== Что сделать ==
A) Ответьте на вопросы по фрагменту о книге Л. Е. Бежина:
(i) Чьим термином назван прием «остранения»?
(ii) На какой странице книги автор удивляется желанию китайских крестьян стать бессмертными?
(iii) Чем, по словам Л. Е. Бежина в Заключении, является «ветер и поток»?
B) Перечислите всех людей, названных по фамилии во фрагменте о книге Л. Е. Бежина.
C) Напишите продолжение фрагмента о книге Л. Е. Бежина, начиная сразу после его последней фразы.

== Фрагмент документа ==

┌──

Но вернемся к методологическим посылкам Л. Е. Бежина. Ссылаясь на С. С. Аверинцева, он пишет об опасностях «иллюзии всепонимания», но, по-ви­димому, не замечает, что этот совершенно справедливый тезис имеет, прежде всего, экзистенциальное измерение. Человек наделен способностью испытывать собст­венную неопределенность и сознавать себя самим собой в той мере, в какой он сознает, что он не есть и чем хочет быть. Человек никогда не равен себе и в этом смысле непрозрачен и «странен» для самого себя. Никакие действия, образы или слова сами по себе не удивительны; удивительна бесконечность в конечном бытии человека. В конце концов, как говорил Л. Витгенштейн, удивительно не то, как мир есть, а то, что мир   есть.   Автор же удовлетворяется «остранением» (если воспользоваться термином В. Б. Шкловского) вещей, удивляясь даже же­ланию китайских крестьян стать бессмертными (с. 87). Парадокс, однако, в том, что готовность удивляться всему и вся уживается в авторе со столь же постоянной готовностью все объяснить и сделать понятным. Если приверженцы «ветра и потока» пили вино, так это потому, что они «старались утопить в вине свое отчаяние, пессимизм и скорбь» (с. 133); если они воспевали сон, то потому, что сон «наве­вает грезы, пробуждает фантазию», а если бессонницу, то потому, что бессонница — «время мучительных и тяжелых мыслей, тоски, разочарования» (с. 144), и т. д.
Суть дела в том, что и «остранение», и объяснение являются в данном случае не более чем риторическими приемами. Читая книгу Л. Е. Бежина, мы попадаем в старомодный мир эстетизированной истории, т. е. истории, переработанной в пластически-законченные, неспособные к развитию образы. Сводя исследование к созерцанию этих образов, автор исповедует популярный в прошлом столетии психологический интуитивизм Einfuhlung’a, вживания в чужой опыт. «В целом, — пишет Л. Е. Бежин в Заключении, — «ветер и поток» представляет собой попытку построить существование на чисто психологических основах» (с. 198). «Остранение», практикуемое Л. Е. Бежиным, соответствует деформации действительности твор­ческим воображением, но материал его воображения — знакомые каждому чув­ства, и он может сообщить лишь, что поклонники «ветра и потока» чувствовали то же, что и все люди: радовались, мечтали, скорбели, любили, негодовали, пре­давались воспоминаниям. . . что еще? Даже идеал просветленного сознания в дао­сизме и буддизме, имеющий явно метаэмпирическую природу, автор истолковывает в психологическом ключе. В философии Шести династий он выделяет тему аполо­гии наличного бытия (понимаемого им психологически) и говорит о «почти физи­ческом, чревном» понимании страдания в буддизме, приписывая буддийской док­трине прикладной характер (с. 8). В персонажах книги все, казалось бы, нам по­нятно,   но. . .   понятно  ли?

└──

== Предоставленные материалы ==
┌──

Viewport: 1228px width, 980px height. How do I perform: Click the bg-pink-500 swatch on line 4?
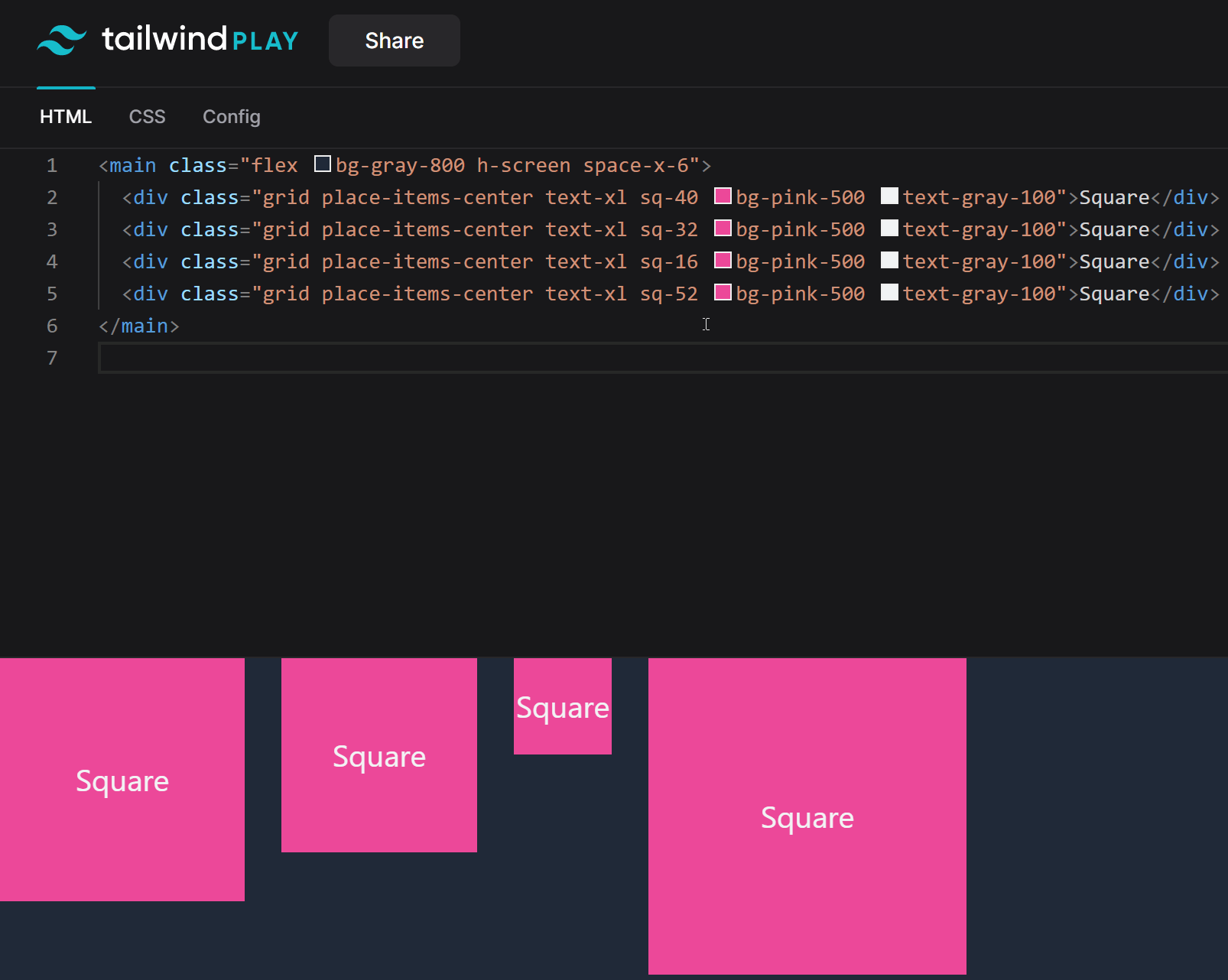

└──

== Ответы по заданиям ==
A)
(i) В. Б. Шкловского.
(ii) На с. 87.
(iii) Попыткой построить существование на чисто психологических основах.

B) Л. Е. Бежин, С. С. Аверинцев, Л. Витгенштейн, В. Б. Шкловский.

C)
Критика психологизма в понимании культуры — непосильная задача для рецензии, да и неактуальная в свете модернистского переворота в искусстве и современных данных культурной антропологии, глубинной психологии, лингви­стической философии, структурного анализа. Достаточно сказать, что позиция Л. Е. Бежина — реликт романтических вариаций философии классического ра­зума как метода проявления наличного, как «феноменологии». Между тем ключе­вые философемы китайской традиции — пустота, забытье, сокрытие — не при­надлежат области феноменологии. Л. Е. Бежин унаследовал и романтический вкус к экзотике. В известном смысле поиск экзотического прямо противоположен задачам антропологического изучения культуры. Если пропагандист экзотики облекает привычное в необыкновенный наряд, то антрополог ищет общее основа­ние культур в экзистенциальном эпистемологическом разрыве, пронизывающем жизнь каждого человека, и стремится открывать неведомое в обычном.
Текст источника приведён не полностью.